■ **Exercise requirements**:
- a) List the column headings of the registration fee table in the registration statement.
- b) Reproduce the part of the registration statement starting with "(Exact name of" and going on through "Identification No.)".

■ **Text section**:
▼▼▼

Registration No. 333-



SECURITIES AND EXCHANGE COMMISSION
Washington, D.C. 20549


FORM S-8

REGISTRATION STATEMENT
UNDER
THE SECURITIES ACT OF 1933


MEEMIC HOLDINGS, INC.
(Exact name of Registrant as Specified in Its Charter)

Michigan   38-3436541
(State or Other Jurisdiction of
Incorporation or Organization)
  (I.R.S. Employer
Identification No.)
 
691 North Squirrel Road, Suite 100
 
 
 
 
Auburn Hills, Michigan   48502
(Address of Principal Executive Offices)   (Zip Code)

MEEMIC Holdings, Inc. Stock Compensation Plan
(Full Title of the Plan)

R. Kevin Clinton
President
MEEMIC Holdings, Inc.
691 North Squirrel Road, Suite 100
Auburn Hills, Michigan 48321
(Name and Address of Agent for Service)

Telephone Number, Including Area Code, of Agent for Service: (888) 463-3642


Copy to:
Mark A. Metz, Esq.
Dykema Gossett PLLC
400 Renaissance Center
Detroit, Michigan 48243-1668
(313) 568-5434


CALCULATION OF REGISTRATION FEE


Title of Securities
to be Registered

  Amount To
Be Registered

  Proposed Maximum
Offering Price Per
Share

  Proposed Maximum
Aggregate
Offering Price

  Amount of
Registration Fee


Common Stock   300,000 shares**   $21.375*   $6,412,500*   $1,692.90*

* Estimated solely for purposes of computing the registration fee, at the average of the high and low sale price per share on October 4, 2000 as reported on the Nasdaq Stock Market, pursuant to Rule 457(h).

** The number of shares may be adjusted to prevent dilution from stock splits, stock dividends and similar transactions. The Registration Statement shall cover any such additional shares in accordance with Rule 416(a).





PART II

INFORMATION REQUIRED IN THE REGISTRATION STATEMENT

Item 3.  Incorporation of Documents by Reference.

    The following documents filed by MEEMIC Holdings, Inc. (the "Company") with the Securities and Exchange Commission (the "Commission") are incorporated by reference in this Registration Statement:

    All documents filed by the Company with the Commission pursuant to Sections 13(a), 13(c), 14 and 15(d) of the Securities Exchange Act of 1934, as amended, subsequent to the date of this Registration Statement and prior to the termination of the offering of the Common Stock covered by this Registration Statement shall be deemed to be incorporated herein by reference and to be a part hereof from the respective date of filing of each such document.

▲▲▲

■ **Data provided**:
▼▼▼

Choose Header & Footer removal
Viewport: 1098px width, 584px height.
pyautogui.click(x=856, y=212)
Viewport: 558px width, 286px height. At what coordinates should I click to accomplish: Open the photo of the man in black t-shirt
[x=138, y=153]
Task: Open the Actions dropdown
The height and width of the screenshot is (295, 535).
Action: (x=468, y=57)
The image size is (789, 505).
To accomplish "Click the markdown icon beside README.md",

▲▲▲
▼▼▼

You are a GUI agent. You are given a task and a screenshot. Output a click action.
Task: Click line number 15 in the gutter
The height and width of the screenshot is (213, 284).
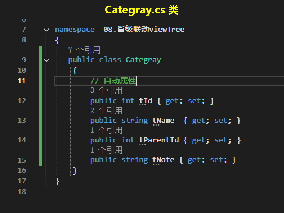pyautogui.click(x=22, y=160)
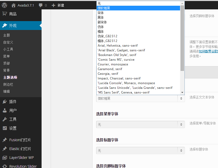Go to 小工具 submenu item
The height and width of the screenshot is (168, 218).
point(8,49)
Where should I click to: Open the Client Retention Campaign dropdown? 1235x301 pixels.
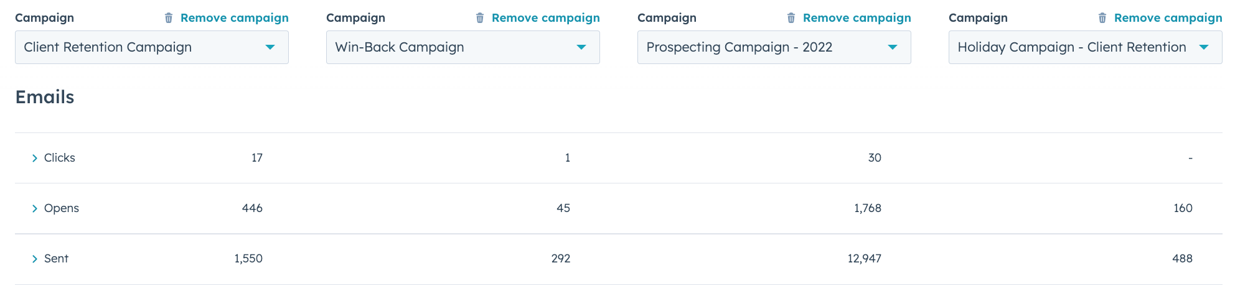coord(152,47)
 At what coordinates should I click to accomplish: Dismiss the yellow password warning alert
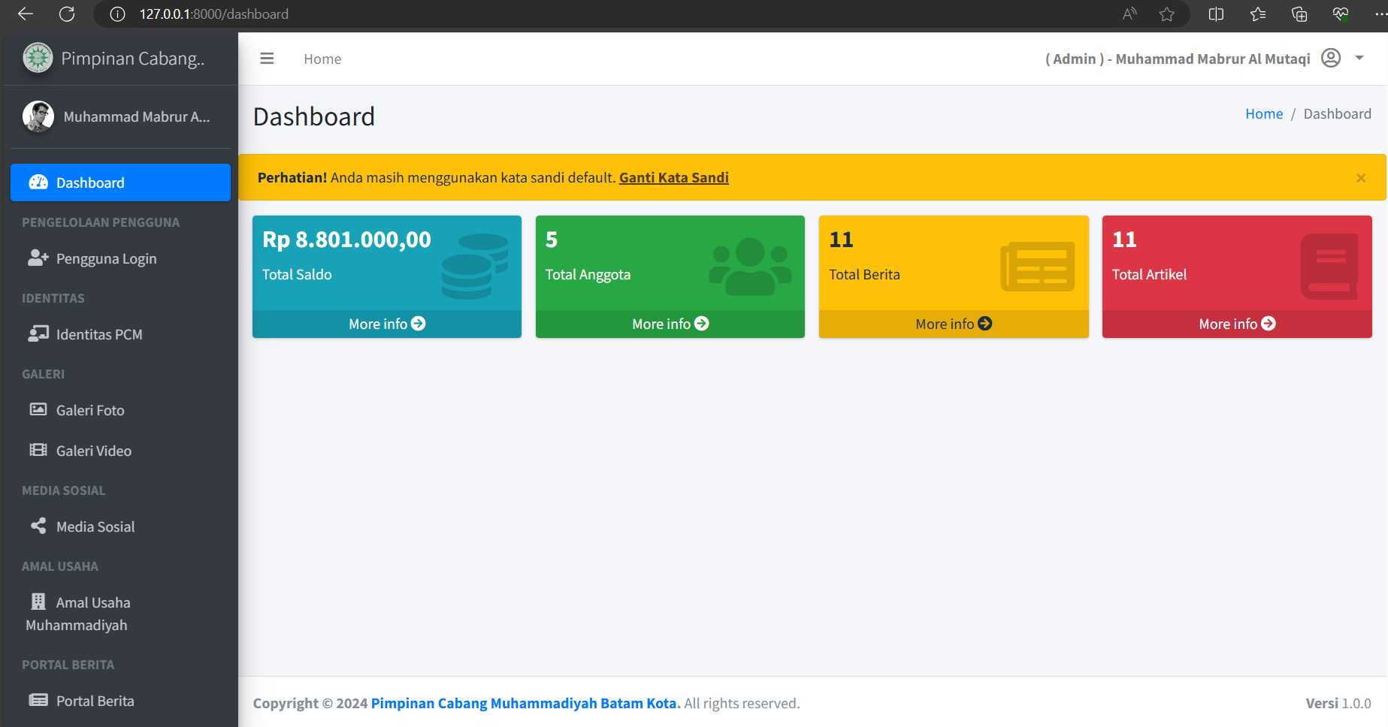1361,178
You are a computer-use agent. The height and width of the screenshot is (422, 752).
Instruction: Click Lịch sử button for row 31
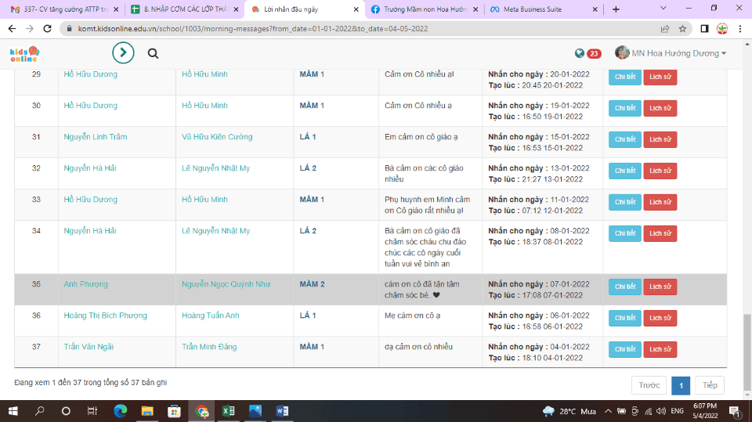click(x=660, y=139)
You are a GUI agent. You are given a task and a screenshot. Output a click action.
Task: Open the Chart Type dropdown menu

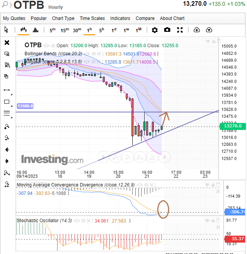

▲▲▲
▼▼▼

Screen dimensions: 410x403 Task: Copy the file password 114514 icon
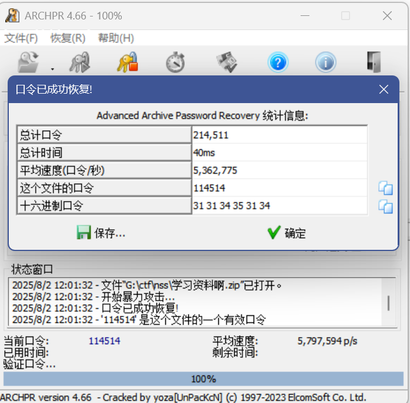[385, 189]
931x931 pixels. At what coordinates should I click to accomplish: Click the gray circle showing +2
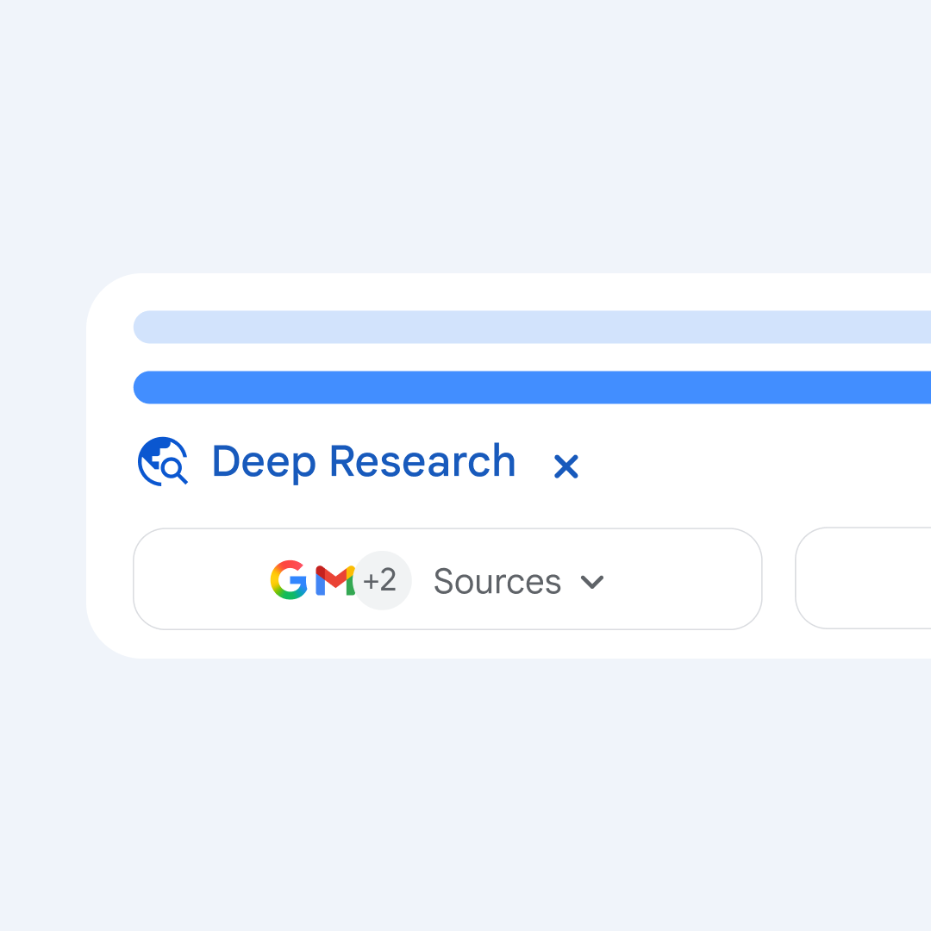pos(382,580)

▲▲▲

■ **Task-by-task answers**:
- a)
- Title of Securities to be Registered
- Amount To Be Registered
- Proposed Maximum Offering Price Per Share
- Proposed Maximum Aggregate Offering Price
- Amount of Registration Fee

- b)
(Exact name of Registrant as Specified in Its Charter)

Michigan   38-3436541
(State or Other Jurisdiction of
Incorporation or Organization)
  (I.R.S. Employer
Identification No.)